I think this criticism is related to one that is often directed at Duncan Kennedy and the CLS movement as a whole. An example appears in the Harvard Law School Bulletin of Summer 1987, in which Richard Stewart is quoted as saying, “If you don’t have a positive, realistic program, then it may be irresponsible to tear down the status quo in the hopes of eventually creating a juster society.” I want to focus on the first part of this sentence, which is the common charge that CLS, and Duncan Kennedy in particular, lacked a positive program. In the Q&A the Bulletin article reports on, Kennedy called for “a series of incremental changes” through which “people would get to feel that the only fair way to organize most workplaces in the U.S.A. is for everyone to be paid the same amount of money.” He also called for a reorganization of the educational system “to give everyone more or less the same educational chance”. Kennedy had several years earlier fleshed out a version of this proposal applied to legal education in particular in his well-known piece, Legal Education and the Reproduction of Hierarchy, the final two pages of which consist of proposals for a new model curriculum and steps to address hierarchy at the law school. The latter includes lottery-based admissions following a test establishing minimal skills, programs to address hierarchies among students, channeling of students into certain forms of legal practice and equalization of all salaries including janitors and secretaries, with everyone spending one month per year performing jobs in different parts of the hierarchy.

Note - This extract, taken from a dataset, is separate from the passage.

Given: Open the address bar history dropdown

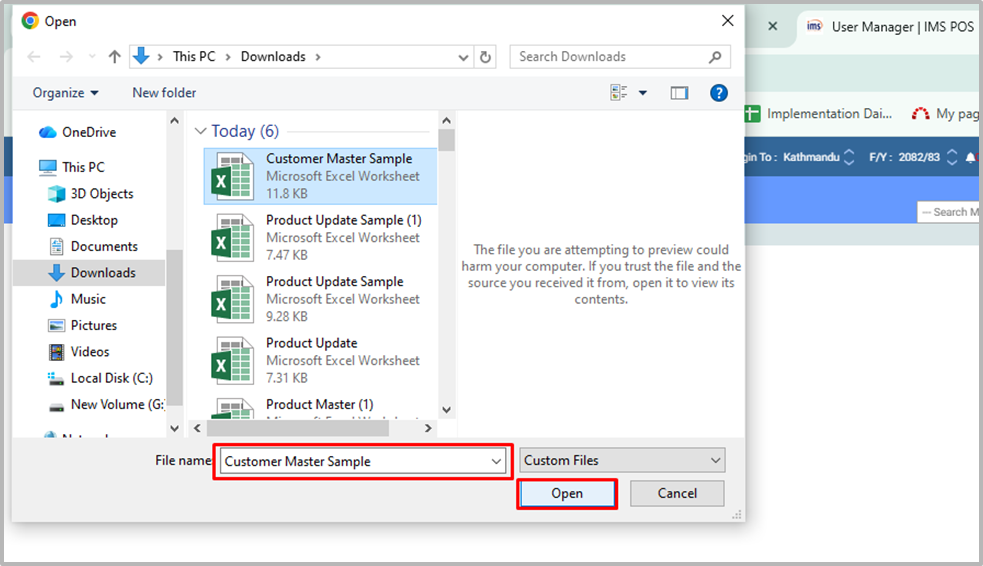Looking at the screenshot, I should [x=463, y=57].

Kennedy’s curricular reform suggestions include a required clinical program and the conversion of 1L into a single doctrine course that would include much more than “cases and materials”. These haven’t happened, but in decades since he published that article, there has been a great increase in clinical offerings and even a modest change to the 1L curriculum. However, to focus on these changes – improvements – without a historical perspective would be to miss the bigger picture, as Coquillette and Guinier made clear in recent presentations. The bigger picture is that recent changes have been relatively small, and Harvard Law School is now a follower instead of a leader.
The major recent change to the 1L curriculum has been Dean Kagan’s replacement of Constitutional Law with Legislation and Regulation. However, the major development here probably took place under the direction of Dean Landis in the 1940s, when administrative law, the core of Legislation and Regulation, was introduced into the curriculum. Far more noteworthy is that the fundamental structure of the 1L curriculum and teaching method has not changed since its introduction by Dean Langdell in the 1870s. Most of the 1L courses remain and the use of the case method and the socratic method continue unabated. Lani Guinier made this point in a recent session of the WLA Feminist Legal Theory reading group, itself evidence that some things have changed – there were more female students in the room than there were in a law school class in the early 1970s – but the structure of legal education, which has been criticized by Guinier among many others for it’s effects on women in particular, has not.
While the range of clinical offerings at Harvard Law School is impressive, it is notable that the model was developed at Antioch Law School, as its founder Edgar Cahn discussed in a recent lunchtime event here. Harvard followed.
This brings us back to the accusations against Critical Legal Studies. Like Langdell, but unlike Harvard Law School today, CLS developed proposals for radically rethinking the legal curriculum and legal education. Harvard Law School is in a position of prestige and power, especially if it coordinates with the very small number of elite law schools it considers its rivals for students and post-graduate employment. Duncan Kennedy and others have made proposals for how it could use that position to begin to address some of society’s ills. Perhaps those proposals should be considered, rather than their existence denied.